U de Ulular

El bebé búho no puede decir who: de su boca solo sale why. Y en definitiva eso es su sello, su marca personal, lo que lo distingue del resto de su especie. Mamá y papá búhos lo miran confundidos, porque en lugar de respetar su tradición milenaria, él ulula de una manera… atípica.

A pesar de intentarlo una y otra vez no hay forma de revertirlo, y poco a poco, el bebé búho se vuelve un extraño. Cundo se reúnen con el búho sabio, éste lo sentencia: “no podemos admitir en el grupo a un búho que diga why porque todos los búhos deben decir who“. Triste y sin entender el porqué, es expulsado de la comunidad.

En su doloroso camino sin brújula, conoce a un pato que en lugar de pronunciar cuac recita cuic, y desafortunadamente, también fue desterrado de sus tierras. Se hacen muy buenos amigos y empiezan a buscar algo para reinventarse, pero siempre maldicen sus diferencias y anhelan ser como el resto para volver a su vida cómoda y vivir de una buena vez en paz.

“¿Están locos?”, les grita una voz del más allá, “no hay suficientes personas cambiando y creciendo. La mayoría está atascada en sus moldes y solo unas pocas, como tú, bebé búho, y tú, patito, se han atrevido a romper el molde y ser diferentes” (*).

*

En un mundo donde se celebran las coincidencias, no hay lugar para la disparidad. El querer ser se vuelve una carga pesada que atrofia los músculos.

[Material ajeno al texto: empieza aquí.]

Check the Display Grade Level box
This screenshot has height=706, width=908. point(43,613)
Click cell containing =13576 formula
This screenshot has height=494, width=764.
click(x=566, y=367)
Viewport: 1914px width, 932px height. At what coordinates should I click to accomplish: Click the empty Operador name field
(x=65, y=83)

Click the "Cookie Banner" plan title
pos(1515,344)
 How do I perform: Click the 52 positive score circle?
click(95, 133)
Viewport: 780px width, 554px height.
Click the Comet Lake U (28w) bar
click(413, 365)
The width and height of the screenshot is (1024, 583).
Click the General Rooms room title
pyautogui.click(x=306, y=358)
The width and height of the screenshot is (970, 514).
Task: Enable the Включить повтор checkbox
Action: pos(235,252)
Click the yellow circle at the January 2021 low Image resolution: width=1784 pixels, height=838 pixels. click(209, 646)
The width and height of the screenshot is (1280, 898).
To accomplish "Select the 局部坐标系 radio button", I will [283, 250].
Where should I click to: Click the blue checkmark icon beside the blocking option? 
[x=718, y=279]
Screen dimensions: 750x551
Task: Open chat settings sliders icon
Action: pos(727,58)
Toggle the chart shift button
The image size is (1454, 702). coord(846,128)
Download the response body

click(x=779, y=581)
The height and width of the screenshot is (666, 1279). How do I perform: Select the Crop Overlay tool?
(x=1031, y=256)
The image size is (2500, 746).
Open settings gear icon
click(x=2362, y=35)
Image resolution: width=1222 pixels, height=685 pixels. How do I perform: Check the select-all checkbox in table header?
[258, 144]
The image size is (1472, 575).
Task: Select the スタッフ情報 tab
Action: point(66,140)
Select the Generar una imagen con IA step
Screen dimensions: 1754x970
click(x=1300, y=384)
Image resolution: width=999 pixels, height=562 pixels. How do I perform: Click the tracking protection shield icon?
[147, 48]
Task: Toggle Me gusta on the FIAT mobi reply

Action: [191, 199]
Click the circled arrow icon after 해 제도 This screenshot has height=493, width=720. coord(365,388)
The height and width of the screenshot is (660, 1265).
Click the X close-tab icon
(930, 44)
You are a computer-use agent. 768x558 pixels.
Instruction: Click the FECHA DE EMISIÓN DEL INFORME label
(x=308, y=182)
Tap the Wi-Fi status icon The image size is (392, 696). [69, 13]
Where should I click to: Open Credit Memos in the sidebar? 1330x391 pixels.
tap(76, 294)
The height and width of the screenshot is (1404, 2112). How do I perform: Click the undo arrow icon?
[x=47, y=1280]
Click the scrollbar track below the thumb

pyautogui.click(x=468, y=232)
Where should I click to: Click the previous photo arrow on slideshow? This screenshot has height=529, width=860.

Saltar al vacío no es cosa de valientes. Saltar al vacío va la mano con la independencia de quien se mira en un espejo y se reconoce como un ser tan perfecto como el resto.

¿Diferente? ¿Qué es ser diferente? ¿Cuáles son las diferencias? ¿Quién levanta la bandera de las diferencias? Ser blanco o negro. ¿Y si quiero ser un gris? ¿Y si me quiero pintar de colores?

Solo caminando el sendero que ansiamos, emergen tribus desconocidas que comparten el mismo andar, que quieren dejar la misma huella, que intentan alejarse de teorías preconcebidas sin un cúmulo de rebeldía.

Deseo que cada vez seamos más los desobedientes, los que interrogan el conformismo, los indisciplinados que nadan a favor de su propia corriente. Los que defienden, a mucha honra, que sus diferencias son las que los mantienen vivos.

(*) Esta historia, “El búho que no podía ulular”, fue escrita por Robert Fisher y Beth Kelly en el año 1999.